## YOUR GOAL
Read the lines of the data below and retrieve those with "chevron".
[Start of Attachment]
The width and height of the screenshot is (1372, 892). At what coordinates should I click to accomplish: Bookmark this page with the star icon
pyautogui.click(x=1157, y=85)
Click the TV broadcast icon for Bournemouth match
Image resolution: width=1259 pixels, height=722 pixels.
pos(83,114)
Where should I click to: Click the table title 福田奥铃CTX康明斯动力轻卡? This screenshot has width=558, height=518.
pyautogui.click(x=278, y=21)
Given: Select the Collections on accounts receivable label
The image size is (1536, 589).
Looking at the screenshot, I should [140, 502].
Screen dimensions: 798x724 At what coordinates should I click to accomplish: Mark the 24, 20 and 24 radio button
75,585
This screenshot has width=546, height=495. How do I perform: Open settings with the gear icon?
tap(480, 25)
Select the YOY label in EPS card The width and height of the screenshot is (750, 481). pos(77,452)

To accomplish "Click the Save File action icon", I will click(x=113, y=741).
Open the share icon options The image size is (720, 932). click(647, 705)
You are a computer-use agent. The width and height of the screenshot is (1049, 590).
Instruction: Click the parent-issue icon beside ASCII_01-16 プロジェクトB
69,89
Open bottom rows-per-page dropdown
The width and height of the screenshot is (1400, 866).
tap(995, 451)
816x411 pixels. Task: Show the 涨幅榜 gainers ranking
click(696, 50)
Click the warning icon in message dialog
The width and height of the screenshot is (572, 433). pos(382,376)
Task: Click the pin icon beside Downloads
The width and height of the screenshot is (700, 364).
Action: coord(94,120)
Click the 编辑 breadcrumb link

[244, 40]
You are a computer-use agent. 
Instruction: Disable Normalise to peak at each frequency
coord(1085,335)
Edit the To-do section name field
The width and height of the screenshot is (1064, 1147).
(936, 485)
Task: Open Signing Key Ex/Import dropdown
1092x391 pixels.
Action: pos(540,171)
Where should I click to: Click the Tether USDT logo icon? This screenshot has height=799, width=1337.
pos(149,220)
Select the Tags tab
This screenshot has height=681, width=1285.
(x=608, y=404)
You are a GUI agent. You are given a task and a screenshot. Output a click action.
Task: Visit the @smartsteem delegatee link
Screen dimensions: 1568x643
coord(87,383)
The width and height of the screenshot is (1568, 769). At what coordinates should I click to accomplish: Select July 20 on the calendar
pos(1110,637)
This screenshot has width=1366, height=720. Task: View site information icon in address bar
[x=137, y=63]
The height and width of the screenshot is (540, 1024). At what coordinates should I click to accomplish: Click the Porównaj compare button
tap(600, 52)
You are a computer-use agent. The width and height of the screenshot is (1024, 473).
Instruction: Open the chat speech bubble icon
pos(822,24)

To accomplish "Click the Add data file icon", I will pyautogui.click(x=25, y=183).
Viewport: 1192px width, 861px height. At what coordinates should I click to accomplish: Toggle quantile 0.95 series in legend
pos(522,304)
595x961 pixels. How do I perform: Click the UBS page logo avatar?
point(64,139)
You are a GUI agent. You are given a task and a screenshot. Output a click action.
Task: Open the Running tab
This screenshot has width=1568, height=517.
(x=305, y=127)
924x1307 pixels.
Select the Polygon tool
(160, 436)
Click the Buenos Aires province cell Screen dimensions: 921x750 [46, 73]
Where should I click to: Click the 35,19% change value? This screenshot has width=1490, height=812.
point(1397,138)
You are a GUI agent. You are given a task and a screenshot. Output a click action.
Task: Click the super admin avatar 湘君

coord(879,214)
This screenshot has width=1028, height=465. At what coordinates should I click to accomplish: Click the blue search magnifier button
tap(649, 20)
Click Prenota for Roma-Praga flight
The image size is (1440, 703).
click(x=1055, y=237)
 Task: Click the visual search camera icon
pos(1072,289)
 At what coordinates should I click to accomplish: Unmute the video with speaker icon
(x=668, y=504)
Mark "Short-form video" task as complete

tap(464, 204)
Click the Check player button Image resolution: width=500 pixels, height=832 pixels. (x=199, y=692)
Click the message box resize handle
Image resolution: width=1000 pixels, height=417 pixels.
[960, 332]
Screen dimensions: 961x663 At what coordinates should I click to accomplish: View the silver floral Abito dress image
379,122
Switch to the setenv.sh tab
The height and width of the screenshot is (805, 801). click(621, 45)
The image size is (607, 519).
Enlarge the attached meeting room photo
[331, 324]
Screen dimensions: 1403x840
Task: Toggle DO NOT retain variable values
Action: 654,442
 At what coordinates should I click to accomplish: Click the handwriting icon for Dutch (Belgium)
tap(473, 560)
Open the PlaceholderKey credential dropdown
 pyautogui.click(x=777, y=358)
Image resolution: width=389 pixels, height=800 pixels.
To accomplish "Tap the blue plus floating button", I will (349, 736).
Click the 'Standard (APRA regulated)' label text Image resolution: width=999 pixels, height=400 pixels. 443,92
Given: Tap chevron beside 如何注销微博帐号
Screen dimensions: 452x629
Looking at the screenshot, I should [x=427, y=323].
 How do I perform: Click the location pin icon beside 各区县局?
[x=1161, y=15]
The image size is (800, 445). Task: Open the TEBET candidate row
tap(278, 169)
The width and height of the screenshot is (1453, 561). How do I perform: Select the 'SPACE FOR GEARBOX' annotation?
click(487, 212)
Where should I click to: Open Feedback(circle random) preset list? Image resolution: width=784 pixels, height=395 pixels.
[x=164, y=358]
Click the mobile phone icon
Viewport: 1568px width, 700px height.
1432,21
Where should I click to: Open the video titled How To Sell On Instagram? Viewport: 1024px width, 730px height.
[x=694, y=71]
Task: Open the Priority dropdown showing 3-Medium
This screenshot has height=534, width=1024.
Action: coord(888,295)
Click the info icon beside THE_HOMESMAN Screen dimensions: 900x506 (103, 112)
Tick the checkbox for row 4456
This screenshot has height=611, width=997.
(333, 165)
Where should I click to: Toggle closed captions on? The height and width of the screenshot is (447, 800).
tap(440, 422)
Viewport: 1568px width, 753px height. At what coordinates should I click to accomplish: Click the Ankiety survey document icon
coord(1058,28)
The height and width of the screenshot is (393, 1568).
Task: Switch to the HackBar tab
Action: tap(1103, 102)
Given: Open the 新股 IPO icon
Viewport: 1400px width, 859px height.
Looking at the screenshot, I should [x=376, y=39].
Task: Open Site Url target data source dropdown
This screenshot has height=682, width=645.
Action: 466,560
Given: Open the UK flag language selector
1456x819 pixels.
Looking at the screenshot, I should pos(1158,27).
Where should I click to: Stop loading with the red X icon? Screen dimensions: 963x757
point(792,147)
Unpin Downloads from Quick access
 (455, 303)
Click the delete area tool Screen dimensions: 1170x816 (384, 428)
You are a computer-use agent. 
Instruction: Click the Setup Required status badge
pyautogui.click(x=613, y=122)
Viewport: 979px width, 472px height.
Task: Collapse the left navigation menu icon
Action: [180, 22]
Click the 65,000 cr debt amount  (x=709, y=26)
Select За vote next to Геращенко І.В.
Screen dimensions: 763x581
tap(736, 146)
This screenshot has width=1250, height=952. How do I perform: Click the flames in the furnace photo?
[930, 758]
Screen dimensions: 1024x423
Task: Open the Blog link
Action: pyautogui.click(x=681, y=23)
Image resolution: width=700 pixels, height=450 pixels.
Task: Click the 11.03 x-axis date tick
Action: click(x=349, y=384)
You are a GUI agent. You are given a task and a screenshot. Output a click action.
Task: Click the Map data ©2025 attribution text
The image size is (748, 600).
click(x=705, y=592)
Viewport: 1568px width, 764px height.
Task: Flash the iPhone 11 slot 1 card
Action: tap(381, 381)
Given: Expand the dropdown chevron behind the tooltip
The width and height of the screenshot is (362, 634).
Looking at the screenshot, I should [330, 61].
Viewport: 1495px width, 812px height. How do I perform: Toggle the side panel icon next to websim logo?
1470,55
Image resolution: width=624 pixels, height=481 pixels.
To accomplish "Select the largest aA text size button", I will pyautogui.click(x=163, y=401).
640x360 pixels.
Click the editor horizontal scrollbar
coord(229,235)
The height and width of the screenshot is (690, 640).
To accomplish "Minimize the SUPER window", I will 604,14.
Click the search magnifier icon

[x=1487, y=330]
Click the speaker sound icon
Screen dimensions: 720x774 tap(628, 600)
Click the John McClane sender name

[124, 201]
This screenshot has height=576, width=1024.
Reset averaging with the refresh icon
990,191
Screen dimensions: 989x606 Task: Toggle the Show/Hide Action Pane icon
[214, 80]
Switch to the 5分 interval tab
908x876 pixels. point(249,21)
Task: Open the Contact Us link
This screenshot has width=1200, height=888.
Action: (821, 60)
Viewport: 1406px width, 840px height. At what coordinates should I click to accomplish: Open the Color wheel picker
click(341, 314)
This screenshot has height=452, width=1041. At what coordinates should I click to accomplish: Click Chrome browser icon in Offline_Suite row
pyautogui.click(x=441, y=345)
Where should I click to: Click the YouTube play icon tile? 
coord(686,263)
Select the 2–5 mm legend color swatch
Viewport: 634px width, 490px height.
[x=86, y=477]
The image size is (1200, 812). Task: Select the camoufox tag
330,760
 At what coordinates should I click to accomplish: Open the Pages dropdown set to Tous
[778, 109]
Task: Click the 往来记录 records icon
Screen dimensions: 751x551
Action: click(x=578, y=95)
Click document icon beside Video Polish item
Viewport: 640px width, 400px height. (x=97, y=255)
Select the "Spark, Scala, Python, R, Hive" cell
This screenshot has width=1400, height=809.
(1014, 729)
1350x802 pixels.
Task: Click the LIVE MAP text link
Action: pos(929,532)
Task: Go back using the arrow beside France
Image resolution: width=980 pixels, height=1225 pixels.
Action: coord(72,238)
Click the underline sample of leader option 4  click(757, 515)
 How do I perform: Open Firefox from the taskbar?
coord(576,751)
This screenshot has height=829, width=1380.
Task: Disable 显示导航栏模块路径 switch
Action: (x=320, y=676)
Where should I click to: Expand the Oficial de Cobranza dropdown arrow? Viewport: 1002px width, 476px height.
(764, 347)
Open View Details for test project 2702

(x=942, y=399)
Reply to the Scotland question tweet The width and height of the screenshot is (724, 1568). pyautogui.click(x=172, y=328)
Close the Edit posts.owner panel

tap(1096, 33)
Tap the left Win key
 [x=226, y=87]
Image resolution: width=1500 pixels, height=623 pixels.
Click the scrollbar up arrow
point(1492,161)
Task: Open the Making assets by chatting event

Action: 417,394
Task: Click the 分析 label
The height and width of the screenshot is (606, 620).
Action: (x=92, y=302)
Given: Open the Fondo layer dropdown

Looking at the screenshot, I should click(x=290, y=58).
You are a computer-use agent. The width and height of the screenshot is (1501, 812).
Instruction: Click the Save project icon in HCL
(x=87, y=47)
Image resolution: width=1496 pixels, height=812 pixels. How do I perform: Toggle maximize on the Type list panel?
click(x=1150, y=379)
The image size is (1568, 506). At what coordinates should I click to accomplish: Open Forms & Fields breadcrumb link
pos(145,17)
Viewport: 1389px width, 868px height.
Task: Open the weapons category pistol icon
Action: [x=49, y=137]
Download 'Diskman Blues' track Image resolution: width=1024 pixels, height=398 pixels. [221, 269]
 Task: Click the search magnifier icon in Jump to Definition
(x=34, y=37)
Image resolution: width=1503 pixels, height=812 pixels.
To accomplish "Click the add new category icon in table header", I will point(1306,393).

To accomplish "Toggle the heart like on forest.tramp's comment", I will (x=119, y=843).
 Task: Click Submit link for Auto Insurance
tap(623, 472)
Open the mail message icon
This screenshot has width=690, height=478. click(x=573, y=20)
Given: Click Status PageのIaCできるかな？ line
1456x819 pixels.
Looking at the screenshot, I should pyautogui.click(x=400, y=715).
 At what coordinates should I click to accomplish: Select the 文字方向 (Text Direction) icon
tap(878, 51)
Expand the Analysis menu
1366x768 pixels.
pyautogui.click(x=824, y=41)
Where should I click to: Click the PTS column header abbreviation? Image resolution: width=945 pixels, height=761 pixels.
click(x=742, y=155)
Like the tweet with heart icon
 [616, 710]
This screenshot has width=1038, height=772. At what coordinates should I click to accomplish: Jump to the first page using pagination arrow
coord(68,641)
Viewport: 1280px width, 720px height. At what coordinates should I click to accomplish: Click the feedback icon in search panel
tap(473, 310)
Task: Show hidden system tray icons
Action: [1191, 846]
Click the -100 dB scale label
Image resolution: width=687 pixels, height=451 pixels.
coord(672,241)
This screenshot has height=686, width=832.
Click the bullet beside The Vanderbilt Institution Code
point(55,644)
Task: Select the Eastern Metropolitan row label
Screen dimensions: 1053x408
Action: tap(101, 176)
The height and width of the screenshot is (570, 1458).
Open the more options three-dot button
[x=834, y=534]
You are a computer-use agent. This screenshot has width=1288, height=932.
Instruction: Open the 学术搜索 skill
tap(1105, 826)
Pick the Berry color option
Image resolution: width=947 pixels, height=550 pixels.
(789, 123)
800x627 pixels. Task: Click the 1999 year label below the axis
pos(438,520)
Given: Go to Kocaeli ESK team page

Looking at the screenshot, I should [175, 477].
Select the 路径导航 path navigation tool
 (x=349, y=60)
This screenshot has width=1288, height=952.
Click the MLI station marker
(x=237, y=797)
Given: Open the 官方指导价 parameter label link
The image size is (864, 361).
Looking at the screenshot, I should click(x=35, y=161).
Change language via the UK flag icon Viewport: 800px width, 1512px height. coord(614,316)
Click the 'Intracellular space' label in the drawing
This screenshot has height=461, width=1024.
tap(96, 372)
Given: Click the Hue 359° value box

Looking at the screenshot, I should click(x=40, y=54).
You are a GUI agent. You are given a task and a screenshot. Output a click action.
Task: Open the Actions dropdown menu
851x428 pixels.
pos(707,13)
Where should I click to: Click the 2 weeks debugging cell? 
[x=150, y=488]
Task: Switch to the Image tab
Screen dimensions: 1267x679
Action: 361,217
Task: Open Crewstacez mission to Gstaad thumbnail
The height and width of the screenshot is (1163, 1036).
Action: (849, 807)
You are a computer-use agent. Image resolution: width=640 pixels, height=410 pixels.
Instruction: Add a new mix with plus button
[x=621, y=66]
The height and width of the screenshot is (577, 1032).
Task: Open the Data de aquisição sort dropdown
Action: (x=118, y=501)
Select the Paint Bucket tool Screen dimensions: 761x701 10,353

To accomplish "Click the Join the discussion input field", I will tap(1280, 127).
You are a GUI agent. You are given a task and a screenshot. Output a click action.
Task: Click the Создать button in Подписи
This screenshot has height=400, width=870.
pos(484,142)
[End of Attachment]
## SOLUTION FOR THIS TASK
Given: Tap chevron beside 如何注销微博帐号
Given: Expand the dropdown chevron behind the tooltip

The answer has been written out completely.